Texto para analizar:
========================

Sin embargo, habría que preguntarle a los norteamericanos cuántos días duraría su sistema multipartidista si, como los cubanos, tuvieran derecho a nominar y elegir entre sus iguales, sin intermediarios de ningún partido, quiénes los representan. En la misma línea democratizante, el mismo Presidente para el que un día antes solo existían emprendedores de éxito y para el cual los trabajadores parecían no existir, nos dijo en el escenario del Gran Teatro que en su país «los trabajadores tienen voz», omitiendo que en su tierra solo el 11 por ciento de los empleados está sindicalizado.
Mirando a nuestro alrededor, allí donde a EE.UU. no le parecen mal el «sistema», la «democracia» y el «modelo económico», resulta que el ejercicio real de «los derechos del individuo» es, a pesar de ser mucho más mencionados que en Cuba, una quimera. Como dice el historiador Fernando Martínez Heredia, supone una tremendísima confusión, pero pudiera existir una parte de las personas que piense que porque Obama viene a Cuba, la situación material de una parte grande de los cubanos va a mejorar.
Ningún país del entorno de Cuba está mejor socialmente que esta Isla, a pesar de no tener bloqueo económico. Lejos de eso, sufren problemas como la violencia estructural, el trabajo infantil y el narcotráfico que aquí ni existen. Cuando EE.UU. habla de «empoderar al pueblo cubano» a lo que se refiere realmente es a la construcción de una minoría que, como en esos lugares, le administre el país de acuerdo a sus intereses. Ya dicen que no impondrán el desacreditado «cambio de régimen», aunque no han retirado un solo centavo de los multimillonarios fondos destinados a ello. Ahora quieren crear con sus nuevas políticas las condiciones para que lo hagamos nosotros mismos.
El 4 de junio de 2009 Obama habló, desde la Universidad de El Cairo, una ciudad emblemática para el Islam y el mundo árabe, a todo el Oriente Medio. Fue un discurso impresionante de un Presidente que no llevaba cinco meses en el cargo. Fidel escribió entonces:
«Ni siquiera el Papa Benedicto XVI habría pronunciado frases más ecuménicas que las de Obama. Imaginé por un segundo al piadoso creyente musulmán, católico, cristiano o judío, o de cualquier otra religión, escuchando al Presidente en la amplia sala de la Universidad de Al-Azhar. En determinado momento no sabría si estaba en una catedral católica, un templo cristiano, una mezquita o una sinagoga».

========================

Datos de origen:
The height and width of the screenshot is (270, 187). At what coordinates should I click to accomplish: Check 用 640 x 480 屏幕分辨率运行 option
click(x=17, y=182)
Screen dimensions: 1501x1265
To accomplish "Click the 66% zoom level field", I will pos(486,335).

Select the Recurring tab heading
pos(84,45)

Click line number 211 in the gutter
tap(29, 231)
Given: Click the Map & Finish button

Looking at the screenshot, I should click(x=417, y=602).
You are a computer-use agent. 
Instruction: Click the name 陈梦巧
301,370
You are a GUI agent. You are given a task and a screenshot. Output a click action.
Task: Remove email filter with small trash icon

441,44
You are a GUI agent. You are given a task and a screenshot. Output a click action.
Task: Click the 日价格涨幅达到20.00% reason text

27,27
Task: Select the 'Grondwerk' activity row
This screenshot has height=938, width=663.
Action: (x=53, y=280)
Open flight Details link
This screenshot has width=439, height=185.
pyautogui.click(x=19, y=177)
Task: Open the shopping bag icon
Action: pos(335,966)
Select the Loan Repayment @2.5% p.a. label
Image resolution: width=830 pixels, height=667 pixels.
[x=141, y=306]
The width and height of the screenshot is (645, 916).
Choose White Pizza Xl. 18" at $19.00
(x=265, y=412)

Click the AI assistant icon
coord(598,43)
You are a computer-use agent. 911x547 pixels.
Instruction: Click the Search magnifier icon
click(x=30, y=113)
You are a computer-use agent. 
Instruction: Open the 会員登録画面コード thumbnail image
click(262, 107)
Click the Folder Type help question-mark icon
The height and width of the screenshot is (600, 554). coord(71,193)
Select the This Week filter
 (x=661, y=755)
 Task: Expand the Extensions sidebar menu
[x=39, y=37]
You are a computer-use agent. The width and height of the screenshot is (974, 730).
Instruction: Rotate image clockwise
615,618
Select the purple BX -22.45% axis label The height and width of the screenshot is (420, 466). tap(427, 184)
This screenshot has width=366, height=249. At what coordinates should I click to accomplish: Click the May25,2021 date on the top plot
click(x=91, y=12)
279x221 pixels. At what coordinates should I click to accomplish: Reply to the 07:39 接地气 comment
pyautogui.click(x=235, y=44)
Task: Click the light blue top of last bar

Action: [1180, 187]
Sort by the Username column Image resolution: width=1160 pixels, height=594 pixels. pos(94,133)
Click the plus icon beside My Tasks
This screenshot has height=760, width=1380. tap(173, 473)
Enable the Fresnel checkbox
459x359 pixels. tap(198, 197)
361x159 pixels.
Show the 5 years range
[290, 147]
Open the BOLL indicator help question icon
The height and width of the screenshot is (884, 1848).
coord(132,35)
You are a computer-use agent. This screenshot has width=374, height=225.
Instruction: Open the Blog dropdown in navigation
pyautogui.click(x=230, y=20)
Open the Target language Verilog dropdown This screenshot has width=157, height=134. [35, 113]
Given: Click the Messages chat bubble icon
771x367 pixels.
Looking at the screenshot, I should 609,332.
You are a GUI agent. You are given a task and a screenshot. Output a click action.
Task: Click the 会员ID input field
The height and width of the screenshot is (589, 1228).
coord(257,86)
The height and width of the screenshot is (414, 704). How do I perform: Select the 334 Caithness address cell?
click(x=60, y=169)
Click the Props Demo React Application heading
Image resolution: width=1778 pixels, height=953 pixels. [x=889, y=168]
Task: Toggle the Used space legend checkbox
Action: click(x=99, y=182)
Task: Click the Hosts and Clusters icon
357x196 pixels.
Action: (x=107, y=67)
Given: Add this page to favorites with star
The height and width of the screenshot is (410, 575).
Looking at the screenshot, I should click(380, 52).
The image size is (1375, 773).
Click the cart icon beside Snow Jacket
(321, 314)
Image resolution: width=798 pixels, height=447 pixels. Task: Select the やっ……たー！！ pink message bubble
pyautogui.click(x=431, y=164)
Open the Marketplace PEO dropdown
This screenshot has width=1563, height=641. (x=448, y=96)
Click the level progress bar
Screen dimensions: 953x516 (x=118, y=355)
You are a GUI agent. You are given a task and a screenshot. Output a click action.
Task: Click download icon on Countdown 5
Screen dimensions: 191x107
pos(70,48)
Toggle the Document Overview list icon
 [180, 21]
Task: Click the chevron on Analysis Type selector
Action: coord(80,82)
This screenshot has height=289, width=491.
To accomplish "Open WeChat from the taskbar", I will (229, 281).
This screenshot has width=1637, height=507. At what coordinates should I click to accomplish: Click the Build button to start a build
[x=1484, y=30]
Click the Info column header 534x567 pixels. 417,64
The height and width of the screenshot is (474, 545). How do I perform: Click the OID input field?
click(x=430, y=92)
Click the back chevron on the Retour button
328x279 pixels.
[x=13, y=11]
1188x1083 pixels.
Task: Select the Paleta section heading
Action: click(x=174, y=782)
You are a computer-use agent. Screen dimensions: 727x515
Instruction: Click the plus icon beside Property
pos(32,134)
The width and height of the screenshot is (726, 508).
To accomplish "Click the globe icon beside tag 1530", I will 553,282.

========================

Consigna 1:
Según el texto sobre Obama y Cuba, ¿por qué se pone en duda que EE.UU. haya renunciado al «cambio de régimen»? Explícalo en una a tres oraciones.
Consigna 2:
Por favor, retoma el texto sobre Obama y Cuba a continuación de su última oración.

Respuesta 1:
Aunque EE.UU. dice que no impondrá el «cambio de régimen», no ha retirado un solo centavo de los multimillonarios fondos destinados a ello. Según el texto, ahora busca crear con sus nuevas políticas las condiciones para que los propios cubanos lo hagan.

Respuesta 2:
Como me sugirió una amiga, se pueden poner las palabras Cuba o cubanos donde dice Islam, Irán, palestinos o musulmanes; en vez de citas del Corán (la palabra de Mahoma) colocar las de Martí referidas por el Presidente de EE.UU. este 22 de marzo y comparar frases de aquel discurso que Fidel citó proféticamente en sus Reflexiones con lo que acaba de decir Obama en el Gran Teatro. Son decenas las que pudieran citarse con una impresionante coincidencia pero por razones de espacio no las relaciono.
Poco después llegó la «Primavera árabe», el quiebre de sociedades secularizadas como Siria, el auge del fanatismo religioso y el apoyo de EE.UU. al Estado Islámico y la risa de su Secretaria de Estado Hillary Clinton al conocer del descuartizamiento de Ghadafi. Hoy los palestinos están aun peor que en 2009, si eso es posible, y los pueblos árabes son los grandes perdedores del «cambio» impulsado por Washington.
Siete años más tarde, el Oriente Medio es un ardiente invierno sin final a la vista y Obama sigue dando discursos ecuménicos. Ahora le habla a América Latina desde Cuba, en medio de una contrarreforma neoliberal en la región, impulsada por su Gobierno, y cita —en un gran teatro— a José Martí, precisamente aquel cuyas últimas palabras recogieron su propósito de «impedir a tiempo con la independencia de Cuba que se extiendan por las Antillas los Estados Unidos y caigan, con esa fuerza más, sobre nuestras tierras de América». Cuba lo ha recibido y escuchado con respeto y está dispuesta a avanzar hacia la paz por la que tanto ha luchado en bien de su pueblo y el de EE.UU., pero no se debe confundir cortesía con ingenuidad.